Voilà désormais 21 ans que le mélodeath existe. Alors oui, je vous vois venir, on pourrait débattre à ce sujet, mais 1995 me semble être l'année de référence pour ce qui est de la naissance du genre. The Gallery, Slaughter of the Soul, et The Jester Race l'année suivante... Sans parler de tous les excellents albums venus de Suède qui ont pu suivre. Et maintenant que le mélodeath a atteint sa majorité internationale, il serait de bon ton de considérer l'un de ses plus éminents représentants, à savoir In Flames. Et de se poser la question : mais qu'est-ce qui a merdé, bordel ?

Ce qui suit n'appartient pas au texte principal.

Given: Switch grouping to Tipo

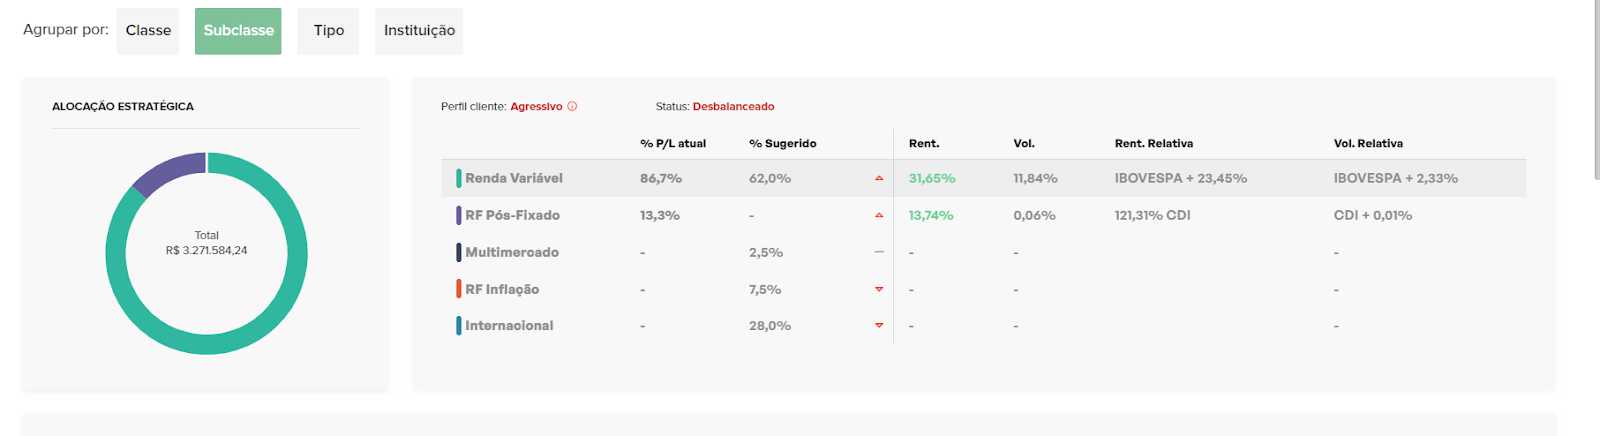Looking at the screenshot, I should click(x=328, y=31).
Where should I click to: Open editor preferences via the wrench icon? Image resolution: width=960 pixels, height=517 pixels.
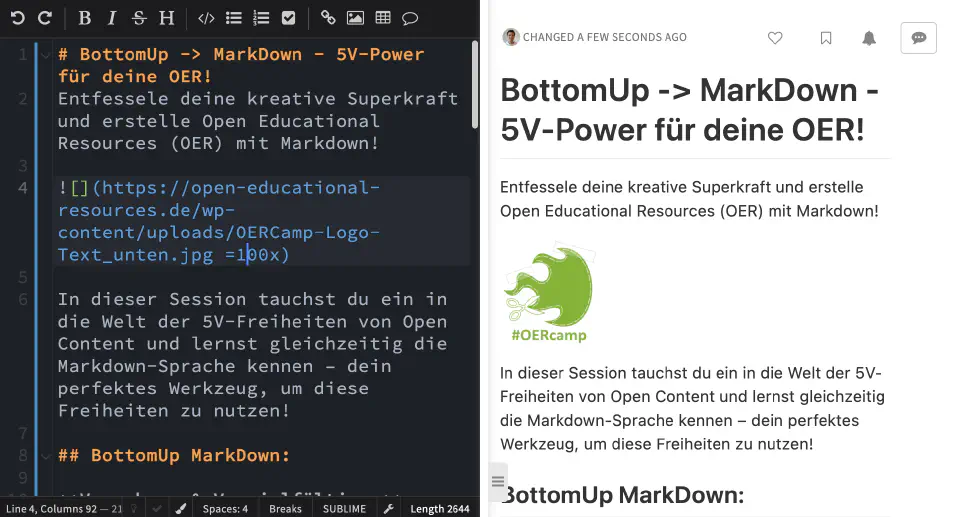click(389, 508)
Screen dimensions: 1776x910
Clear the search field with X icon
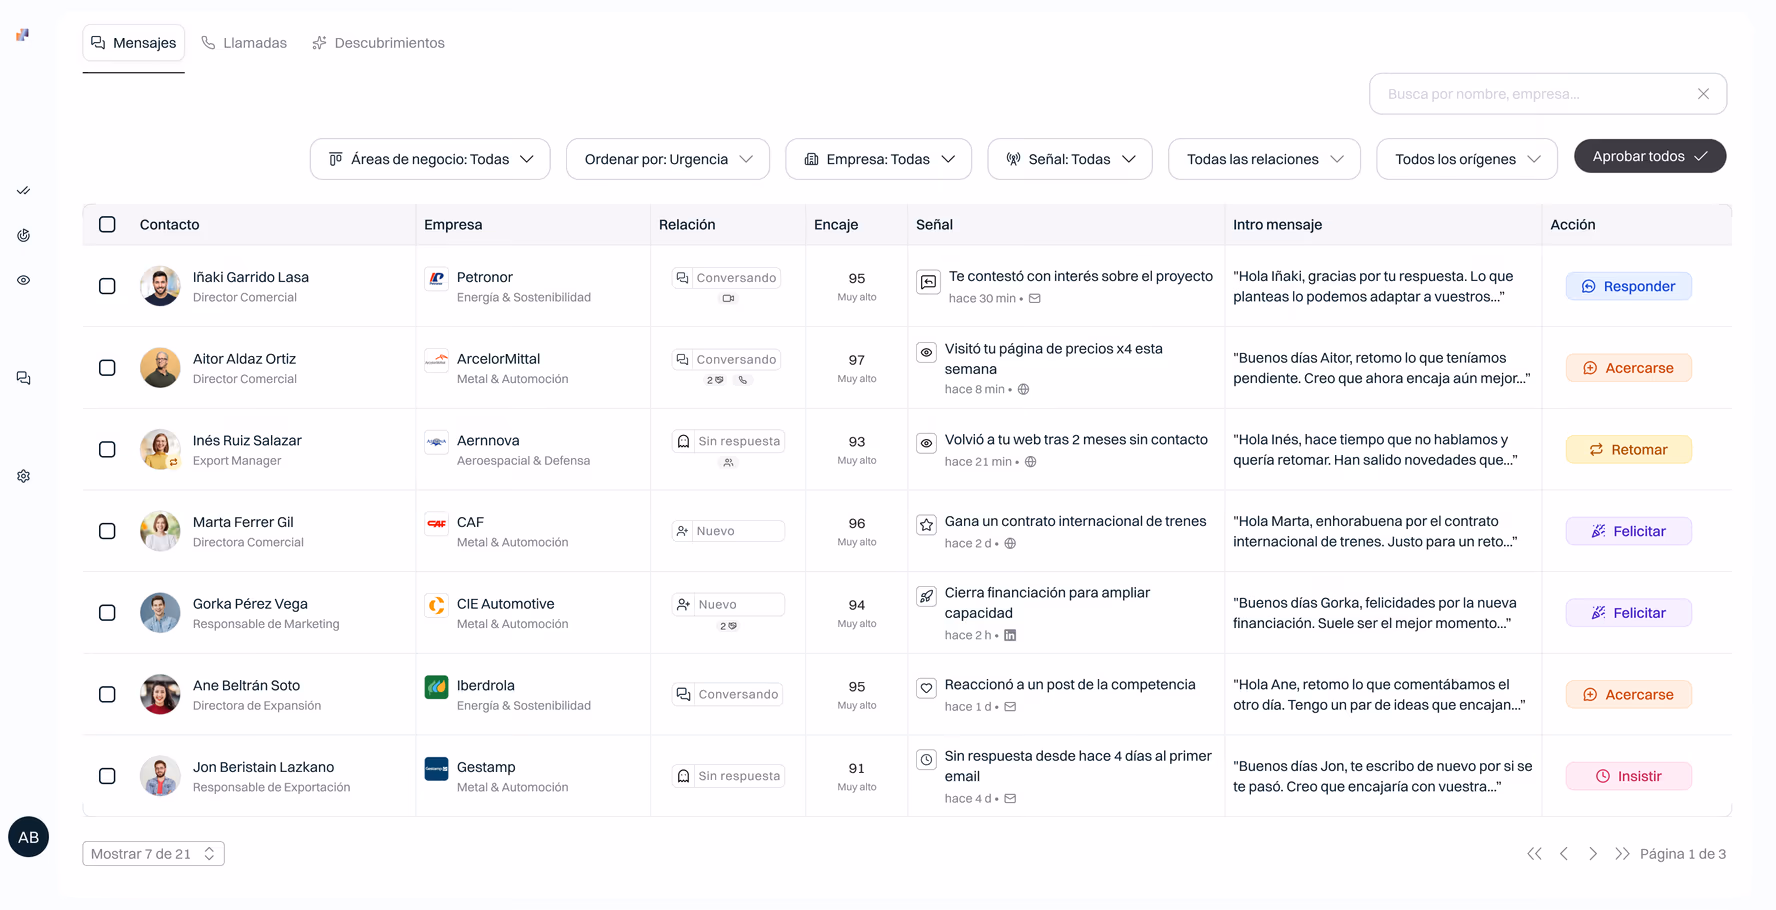[x=1703, y=94]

Parce que oui, ça n'est plus possible, et il faut que ça sorte. Plus les années passent, et plus In Flames s'enfonce dans la mièvrerie, en perdant tout ce qui faisait son essence : un mélange équilibré entre raffinement mélodique et agression maîtrisée. D'équilibre il n'est plus question, et Battles nous montre un groupe qui n'est plus qu'une copie niaise de lui-même. On pouvait encore apprécier Sounds of a Playground Fading et Siren Charms pour ce qu'ils étaient, à savoir des albums de pop metal bien ficelés mais à la durée de vie plutôt courte. Anders Fridén apportait beaucoup aux compositions : certes, son growl d'antan n'était plus là, mais le bougre y mettait du sien, et les morceaux s'enchaînaient avec un certain plaisir. Battles ne se hisse même plus à ce niveau. Tout ou presque y est artificiel, fade, sans conviction.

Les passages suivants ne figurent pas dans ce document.